┌──

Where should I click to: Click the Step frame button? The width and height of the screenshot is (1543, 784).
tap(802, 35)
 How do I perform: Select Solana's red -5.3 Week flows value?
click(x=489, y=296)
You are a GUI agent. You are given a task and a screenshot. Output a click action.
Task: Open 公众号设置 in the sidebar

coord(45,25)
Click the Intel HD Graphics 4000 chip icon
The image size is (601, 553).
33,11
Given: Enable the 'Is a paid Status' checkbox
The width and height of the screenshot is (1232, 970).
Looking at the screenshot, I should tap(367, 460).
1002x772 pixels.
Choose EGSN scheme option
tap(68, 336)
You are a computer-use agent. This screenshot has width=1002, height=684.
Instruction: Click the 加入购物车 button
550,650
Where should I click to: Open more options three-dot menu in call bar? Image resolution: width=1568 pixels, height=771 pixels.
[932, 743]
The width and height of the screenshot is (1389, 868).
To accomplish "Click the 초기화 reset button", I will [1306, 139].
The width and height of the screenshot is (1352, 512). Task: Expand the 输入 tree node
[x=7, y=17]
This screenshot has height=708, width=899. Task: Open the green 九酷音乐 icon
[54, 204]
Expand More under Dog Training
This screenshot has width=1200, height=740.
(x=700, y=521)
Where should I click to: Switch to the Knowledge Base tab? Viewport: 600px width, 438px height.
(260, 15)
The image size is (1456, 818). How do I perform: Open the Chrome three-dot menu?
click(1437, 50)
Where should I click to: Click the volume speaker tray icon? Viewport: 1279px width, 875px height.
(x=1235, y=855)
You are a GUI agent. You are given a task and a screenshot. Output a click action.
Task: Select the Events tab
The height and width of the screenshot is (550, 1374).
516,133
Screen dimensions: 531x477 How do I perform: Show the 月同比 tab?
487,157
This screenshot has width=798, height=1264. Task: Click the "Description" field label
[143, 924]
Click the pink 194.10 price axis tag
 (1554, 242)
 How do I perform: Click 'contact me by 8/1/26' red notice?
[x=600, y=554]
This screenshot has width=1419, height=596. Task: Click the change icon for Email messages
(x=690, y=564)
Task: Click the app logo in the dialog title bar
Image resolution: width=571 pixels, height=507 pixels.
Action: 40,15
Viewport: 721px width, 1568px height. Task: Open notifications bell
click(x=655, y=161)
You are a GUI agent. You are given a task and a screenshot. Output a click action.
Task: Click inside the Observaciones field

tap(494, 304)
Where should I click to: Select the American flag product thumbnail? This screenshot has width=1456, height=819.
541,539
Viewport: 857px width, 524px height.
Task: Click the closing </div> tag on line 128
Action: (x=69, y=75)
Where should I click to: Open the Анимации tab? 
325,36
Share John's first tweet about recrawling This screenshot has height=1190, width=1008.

└──

**Given task:** Convert every line of the material above into a JSON list of strings, one string for each line, skipping blank lines.

**Exercise result:**
[
  "Where should I click to: Click the Step frame button? The width and height of the screenshot is (1543, 784).",
  "tap(802, 35)",
  " How do I perform: Select Solana's red -5.3 Week flows value?",
  "click(x=489, y=296)",
  "You are a GUI agent. You are given a task and a screenshot. Output a click action.",
  "Task: Open 公众号设置 in the sidebar",
  "coord(45,25)",
  "Click the Intel HD Graphics 4000 chip icon",
  "The image size is (601, 553).",
  "33,11",
  "Given: Enable the 'Is a paid Status' checkbox",
  "The width and height of the screenshot is (1232, 970).",
  "Looking at the screenshot, I should tap(367, 460).",
  "1002x772 pixels.",
  "Choose EGSN scheme option",
  "tap(68, 336)",
  "You are a computer-use agent. This screenshot has width=1002, height=684.",
  "Instruction: Click the 加入购物车 button",
  "550,650",
  "Where should I click to: Open more options three-dot menu in call bar? Image resolution: width=1568 pixels, height=771 pixels.",
  "[932, 743]",
  "The width and height of the screenshot is (1389, 868).",
  "To accomplish \"Click the 초기화 reset button\", I will [1306, 139].",
  "The width and height of the screenshot is (1352, 512). Task: Expand the 输入 tree node",
  "[x=7, y=17]",
  "This screenshot has height=708, width=899. Task: Open the green 九酷音乐 icon",
  "[54, 204]",
  "Expand More under Dog Training",
  "This screenshot has width=1200, height=740.",
  "(x=700, y=521)",
  "Where should I click to: Switch to the Knowledge Base tab? Viewport: 600px width, 438px height.",
  "(260, 15)",
  "The image size is (1456, 818). How do I perform: Open the Chrome three-dot menu?",
  "click(1437, 50)",
  "Where should I click to: Click the volume speaker tray icon? Viewport: 1279px width, 875px height.",
  "(x=1235, y=855)",
  "You are a GUI agent. You are given a task and a screenshot. Output a click action.",
  "Task: Select the Events tab",
  "The height and width of the screenshot is (550, 1374).",
  "516,133",
  "Screen dimensions: 531x477 How do I perform: Show the 月同比 tab?",
  "487,157",
  "This screenshot has width=798, height=1264. Task: Click the \"Description\" field label",
  "[143, 924]",
  "Click the pink 194.10 price axis tag",
  " (1554, 242)",
  " How do I perform: Click 'contact me by 8/1/26' red notice?",
  "[x=600, y=554]",
  "This screenshot has width=1419, height=596. Task: Click the change icon for Email messages",
  "(x=690, y=564)",
  "Task: Click the app logo in the dialog title bar",
  "Image resolution: width=571 pixels, height=507 pixels.",
  "Action: 40,15",
  "Viewport: 721px width, 1568px height. Task: Open notifications bell",
  "click(x=655, y=161)",
  "You are a GUI agent. You are given a task and a screenshot. Output a click action.",
  "Task: Click inside the Observaciones field",
  "tap(494, 304)",
  "Where should I click to: Select the American flag product thumbnail? This screenshot has width=1456, height=819.",
  "541,539",
  "Viewport: 857px width, 524px height.",
  "Task: Click the closing </div> tag on line 128",
  "Action: (x=69, y=75)",
  "Where should I click to: Open the Анимации tab? ",
  "325,36",
  "Share John's first tweet about recrawling This screenshot has height=1190, width=1008."
]